| EDITORIAL - Boletim ASA nº 114,set-out/2008 |
O primeiro-ministro de Israel, Ehud Olmert, anunciou que renunciará a seu mandato em setembro, para se defender das acusações de corrupção que pesam sobre ele. São seis denúncias, entre as quais a de tráfico de influência, que teria favorecido o empresário norte-americano Morris Talansky. Olmert já havia sofrido forte desgaste político depois da publicação de um relatório sobre os erros cometidos, em 2006, na guerra contra o Hizbolá. Corrupção, em suas múltiplas variantes, é uma praga mundial. Embora, por razões óbvias, seja impossível medi-la com rigor, o Banco Mundial estima que ela alcance, anualmente, 1 trilhão de dólares em todo o planeta. É quase o gasto com armamentos (1 trilhão e 300 bilhões de dólares) e representa um desvio monumental de recursos públicos para fins privados.

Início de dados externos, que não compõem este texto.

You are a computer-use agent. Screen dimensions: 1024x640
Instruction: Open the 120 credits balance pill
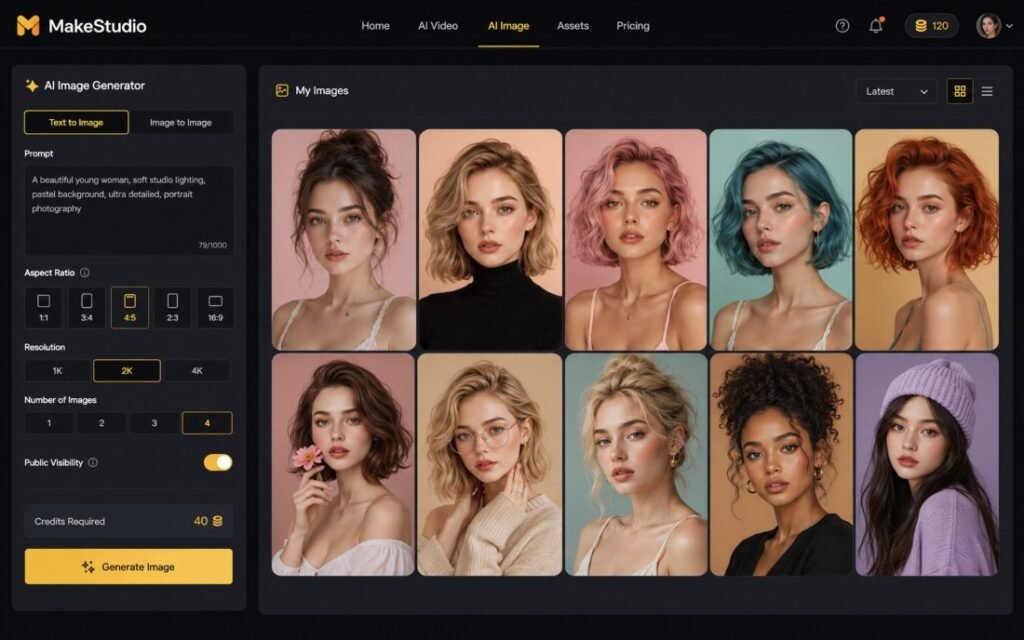[931, 26]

Em Israel, Olmert parece ter seguido os maus passos de seu antecessor, Ariel Sharon. Sharon e os filhos, Gilad e Omri, têm vasto prontuário de acusações de corrupção. Resta a dúvida: se julgados culpados, serão punidos? No Brasil, a Justiça raramente condena os chamados “criminosos de colarinho branco”. A intensa atividade da Polícia Federal esbarra na solidariedade de classe dos juízes. Uma sociedade será tão mais democrática quanto menos tolerar os abusos do poder econômico e o uso das máquinas administrativas públicas para benefícios privados. Pense nisso quando, nas eleições que se aproximam, vierem pedir o seu voto. -x-x-x-x-x- A diretoria da ASA deseja a toda a comunidade judaica um 5769 harmonioso e que gere, com o trabalho de todos, novos espaços de liberdade e respeito às diferenças. A Gut Ior! Shaná Tová! Anyada Buena!